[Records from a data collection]
— Begin —

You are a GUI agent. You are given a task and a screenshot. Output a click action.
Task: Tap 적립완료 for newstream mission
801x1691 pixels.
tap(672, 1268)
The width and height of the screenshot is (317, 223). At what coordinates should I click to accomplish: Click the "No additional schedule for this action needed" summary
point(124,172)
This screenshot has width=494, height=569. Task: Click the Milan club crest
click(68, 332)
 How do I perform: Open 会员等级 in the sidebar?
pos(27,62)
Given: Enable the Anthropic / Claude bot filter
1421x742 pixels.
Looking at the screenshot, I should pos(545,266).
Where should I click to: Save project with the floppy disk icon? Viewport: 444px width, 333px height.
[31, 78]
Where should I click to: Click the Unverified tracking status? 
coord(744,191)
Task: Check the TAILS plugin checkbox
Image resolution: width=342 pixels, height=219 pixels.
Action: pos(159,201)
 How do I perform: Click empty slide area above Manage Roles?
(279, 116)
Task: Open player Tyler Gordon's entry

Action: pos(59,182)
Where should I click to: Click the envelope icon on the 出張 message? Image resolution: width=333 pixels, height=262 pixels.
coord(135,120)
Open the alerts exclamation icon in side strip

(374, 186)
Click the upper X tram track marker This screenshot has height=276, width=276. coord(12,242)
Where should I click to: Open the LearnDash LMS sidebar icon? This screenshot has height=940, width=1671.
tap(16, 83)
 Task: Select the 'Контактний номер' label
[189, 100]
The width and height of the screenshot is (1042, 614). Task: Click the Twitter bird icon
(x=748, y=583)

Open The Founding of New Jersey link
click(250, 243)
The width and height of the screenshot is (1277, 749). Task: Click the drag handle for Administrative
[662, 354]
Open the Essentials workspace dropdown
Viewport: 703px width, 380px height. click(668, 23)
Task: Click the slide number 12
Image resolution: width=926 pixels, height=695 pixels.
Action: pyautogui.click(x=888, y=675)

— End —

### Work to be completed
Rewrite all of the records, swapping each "Where should I click to:" for "Where do I click to:" and leaving everything else unchanged.

### Full answer
You are a GUI agent. You are given a task and a screenshot. Output a click action.
Task: Tap 적립완료 for newstream mission
801x1691 pixels.
tap(672, 1268)
The width and height of the screenshot is (317, 223). At what coordinates should I click to accomplish: Click the "No additional schedule for this action needed" summary
point(124,172)
This screenshot has width=494, height=569. Task: Click the Milan club crest
click(68, 332)
 How do I perform: Open 会员等级 in the sidebar?
pos(27,62)
Given: Enable the Anthropic / Claude bot filter
1421x742 pixels.
Looking at the screenshot, I should pos(545,266).
Where do I click to: Save project with the floppy disk icon? Viewport: 444px width, 333px height.
[31, 78]
Where do I click to: Click the Unverified tracking status? 
coord(744,191)
Task: Check the TAILS plugin checkbox
Image resolution: width=342 pixels, height=219 pixels.
Action: pos(159,201)
 How do I perform: Click empty slide area above Manage Roles?
(279, 116)
Task: Open player Tyler Gordon's entry

Action: pos(59,182)
Where do I click to: Click the envelope icon on the 出張 message? Image resolution: width=333 pixels, height=262 pixels.
coord(135,120)
Open the alerts exclamation icon in side strip

(374, 186)
Click the upper X tram track marker This screenshot has height=276, width=276. coord(12,242)
Where do I click to: Open the LearnDash LMS sidebar icon? This screenshot has height=940, width=1671.
tap(16, 83)
 Task: Select the 'Контактний номер' label
[189, 100]
The width and height of the screenshot is (1042, 614). Task: Click the Twitter bird icon
(x=748, y=583)

Open The Founding of New Jersey link
click(250, 243)
The width and height of the screenshot is (1277, 749). Task: Click the drag handle for Administrative
[662, 354]
Open the Essentials workspace dropdown
Viewport: 703px width, 380px height. click(668, 23)
Task: Click the slide number 12
Image resolution: width=926 pixels, height=695 pixels.
Action: pyautogui.click(x=888, y=675)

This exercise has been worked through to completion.